In addition to the requirement that the federal question appear on the face of the complaint, "plaintiff's cause of action must either be [i] created by federal law, or [ii] if it is a state-created cause of action, `its resolution must necessarily turn on a substantial question of federal law.'" Nicodemus v. Union Pac. Corp., 318 F.3d at 1235 (quoting Merrell Dow Pharmaceuticals, Inc. v. Thompson, 478 U.S. at 808). As for the second method, beyond the requirement of a substantial question of federal law at the heart of the case, the federal question must also be "contested." Grable Sons Metal Prods. v. Darue Eng'g Mfg., 545 U.S. at 313. Finally, the exercise of federal question jurisdiction must also be "consistent with congressional judgment about the sound division of labor between state and federal courts governing the application of § 1331."Id. In particular, the Court must determine whether recognition of federal question jurisdiction will federalize a "garden variety" state law claim that will overwhelm the judiciary with cases traditionally heard in state courts. Id. at 318-19, (teaching that "there must always be an assessment of any disruptive portent in exercising federal jurisdiction" in accepting "garden variety" state law claims). See also David L. Hanselman, Supreme Court Federal Removal Jurisdiction, For the Defense at 25, 65, September 2005 ("The most important consideration is whether removal would federalize a garden-variety tort, contract, or fraud claim, or whether there is some uniquely federal aspect of the case that, if removed, could be adjudicated in federal court without subjecting the federal courts to a flood of original filings or removals.").

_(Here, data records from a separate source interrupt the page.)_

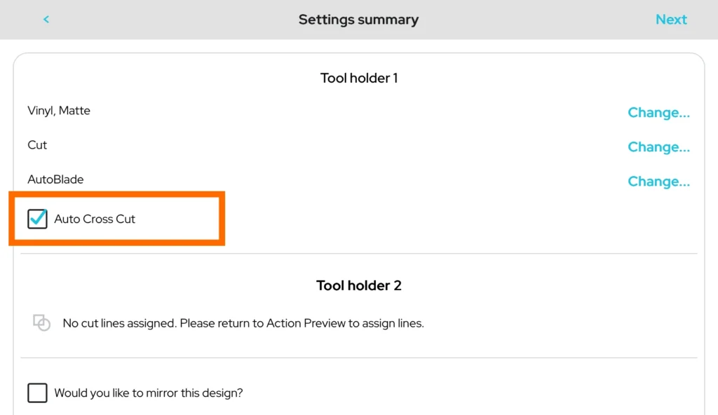Click the 'Cut' action label
The image size is (718, 415).
pyautogui.click(x=37, y=145)

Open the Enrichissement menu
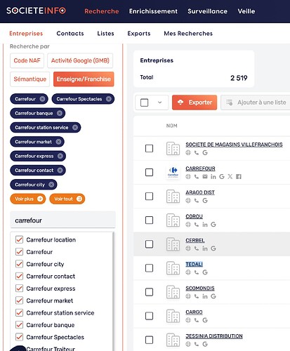[153, 11]
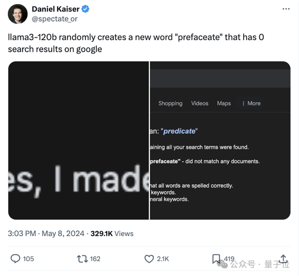Click the blue verified badge

pos(86,9)
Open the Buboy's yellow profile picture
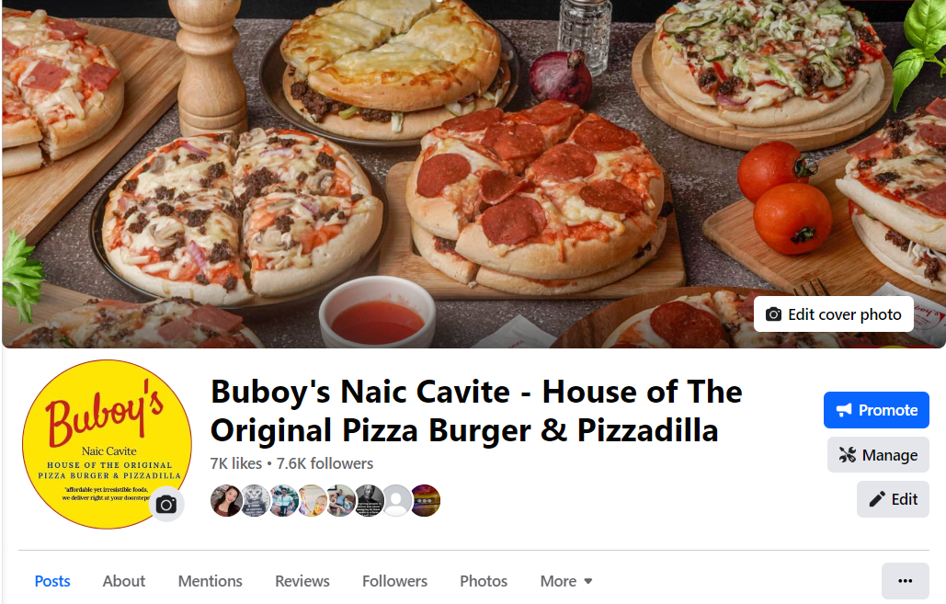The height and width of the screenshot is (604, 946). [x=107, y=444]
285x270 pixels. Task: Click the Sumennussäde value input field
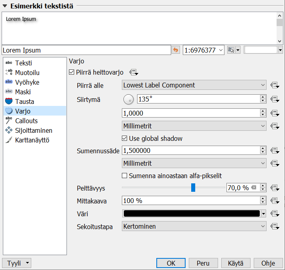tap(190, 150)
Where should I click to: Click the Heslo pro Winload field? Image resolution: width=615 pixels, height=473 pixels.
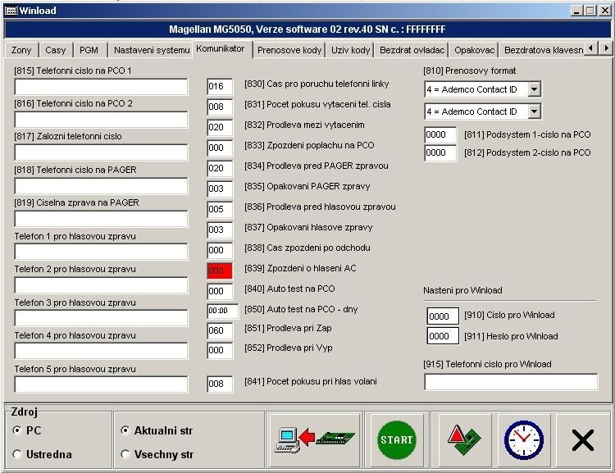coord(443,336)
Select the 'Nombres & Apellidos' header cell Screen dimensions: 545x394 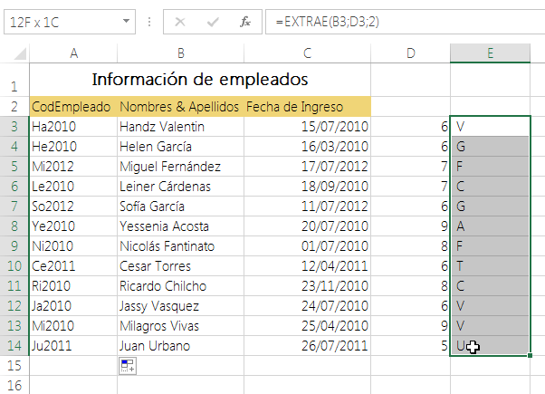coord(179,106)
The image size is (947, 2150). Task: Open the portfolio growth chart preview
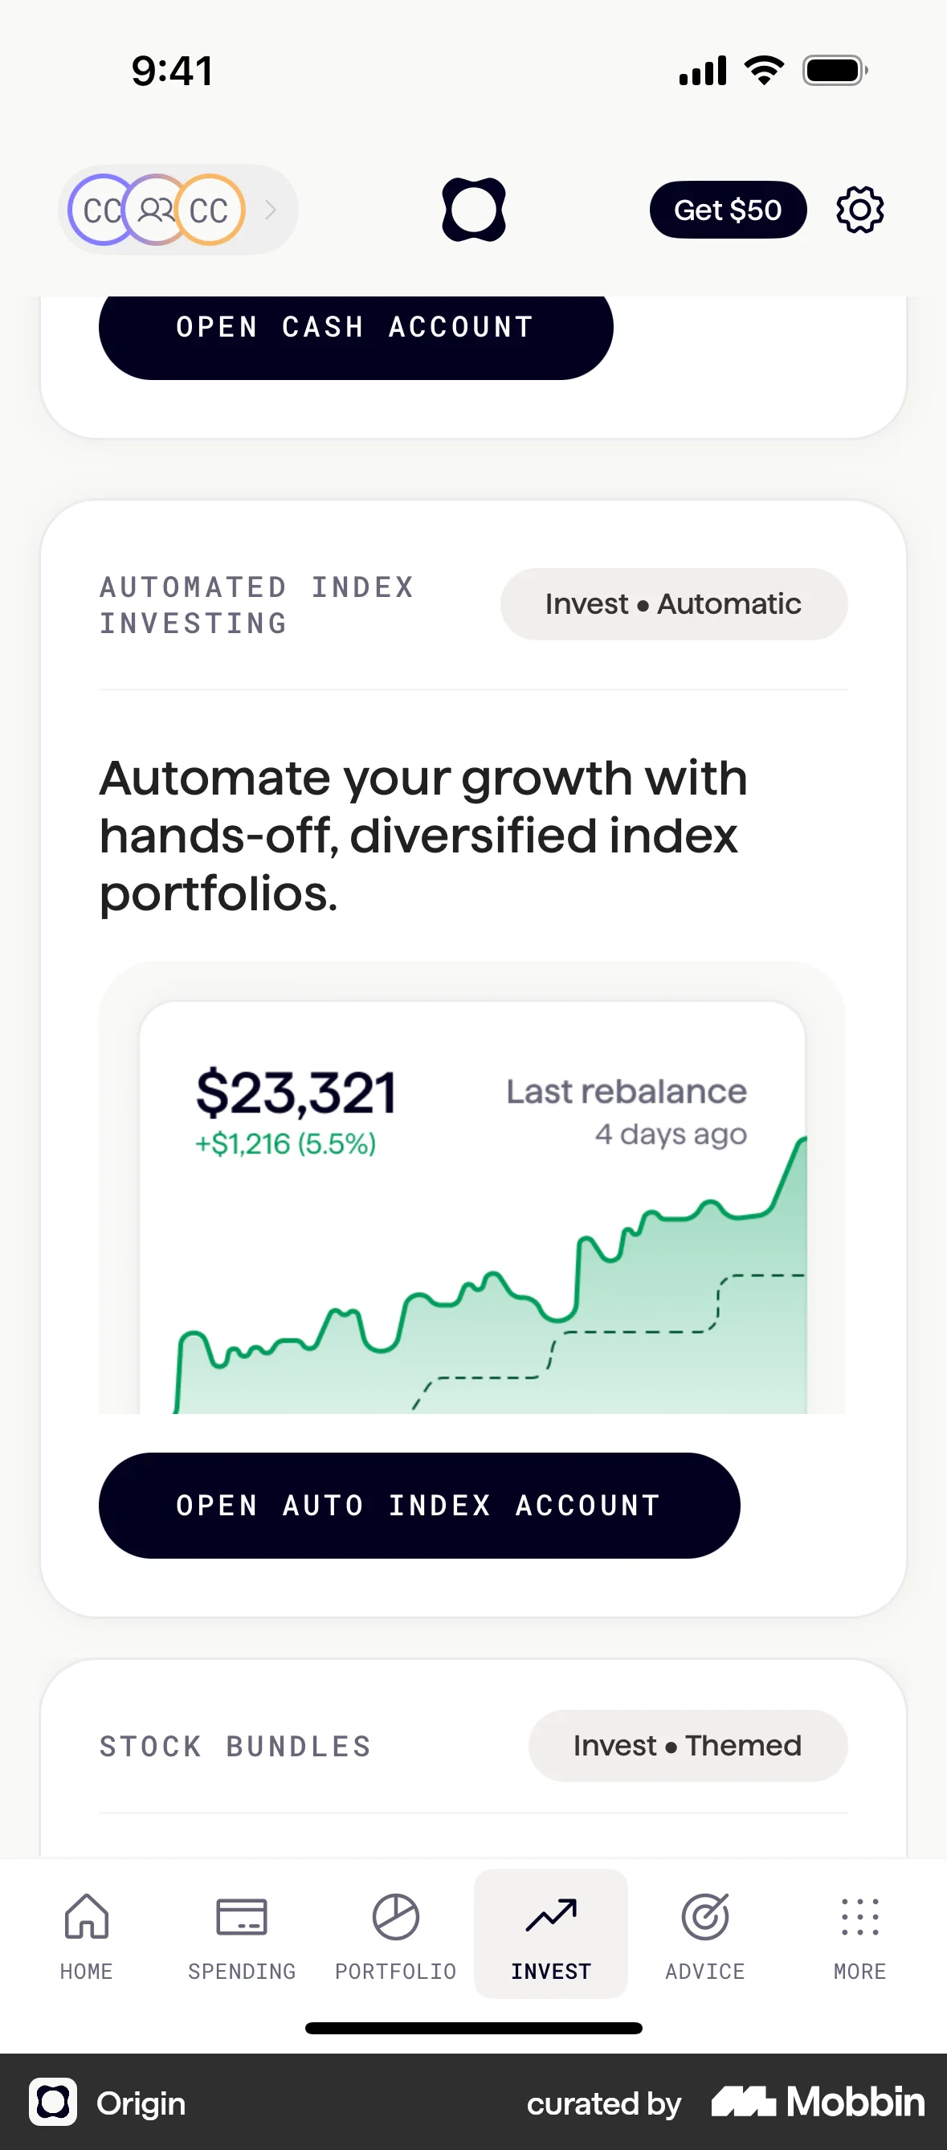(x=472, y=1206)
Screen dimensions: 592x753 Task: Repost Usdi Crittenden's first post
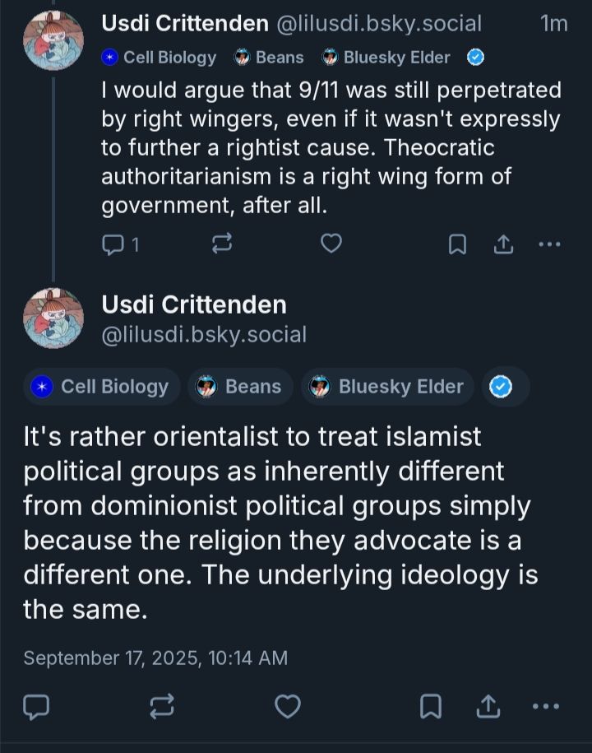[x=221, y=244]
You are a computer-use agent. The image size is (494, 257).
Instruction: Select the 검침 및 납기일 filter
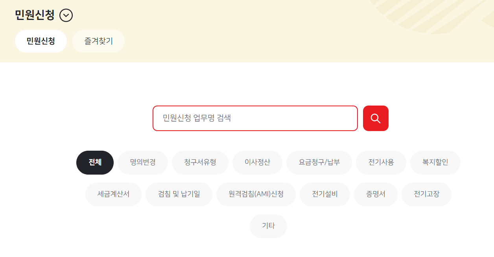point(179,194)
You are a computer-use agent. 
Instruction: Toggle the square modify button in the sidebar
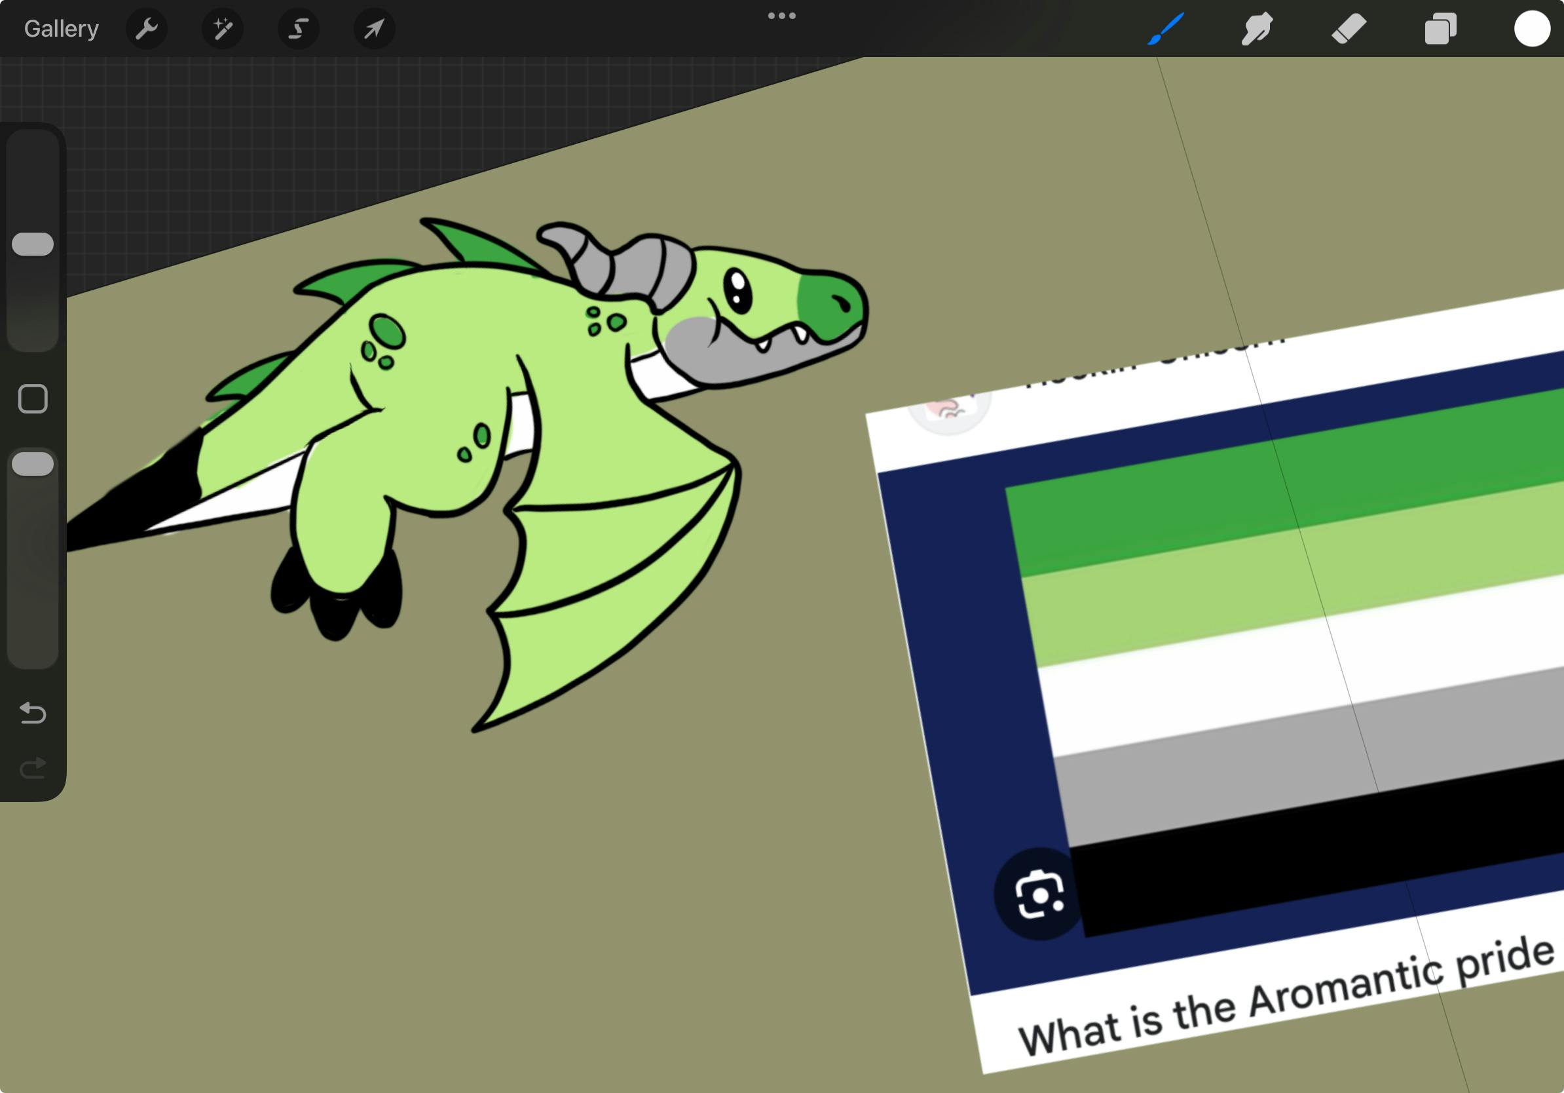point(33,399)
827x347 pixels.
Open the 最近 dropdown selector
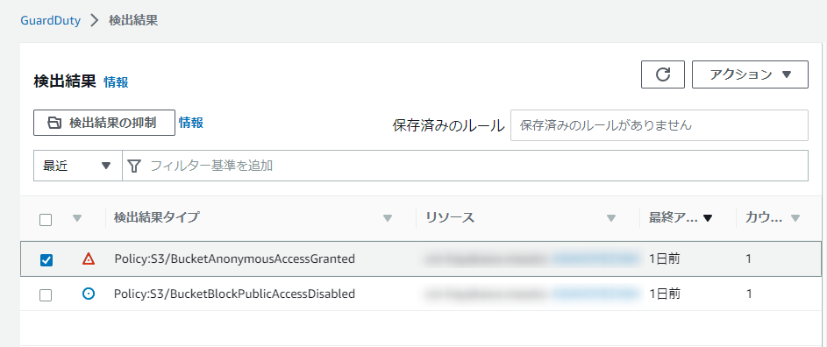[77, 166]
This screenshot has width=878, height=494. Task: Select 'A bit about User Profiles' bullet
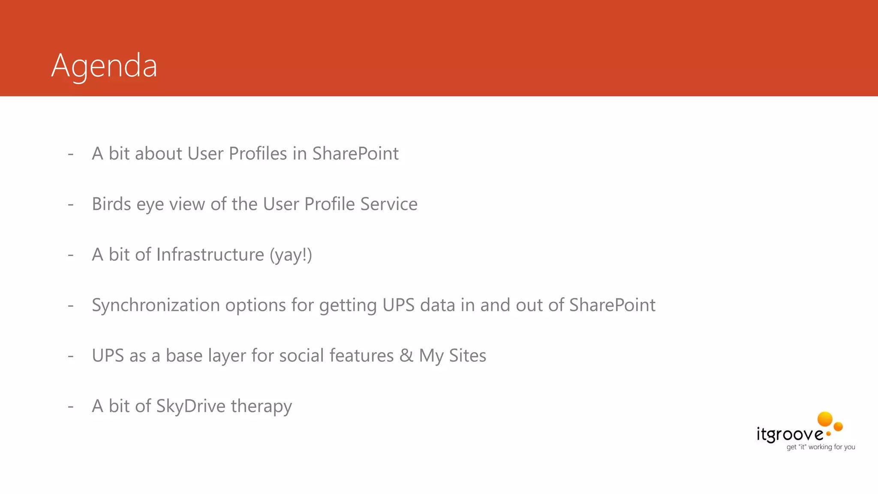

The Supreme Court of the United States has underscored that "the mere presence of a federal issue in a state cause of action does not automatically confer federal-question jurisdiction."Merrell Dow Pharmaceuticals, Inc. v. Thompson, 478 U.S. at 813. Indeed, the Supreme Court has "forcefully reiterated" that district courts must exercise "prudence and restraint" when determining whether a state cause of action presents a federal question because "determinations about federal jurisdiction require sensitive judgments about congressional intent, judicial power, and the federal system." Id. at 810; Morris v. City of Hobart, 39 F.3d 1105, 1111 (10th Cir. 1994).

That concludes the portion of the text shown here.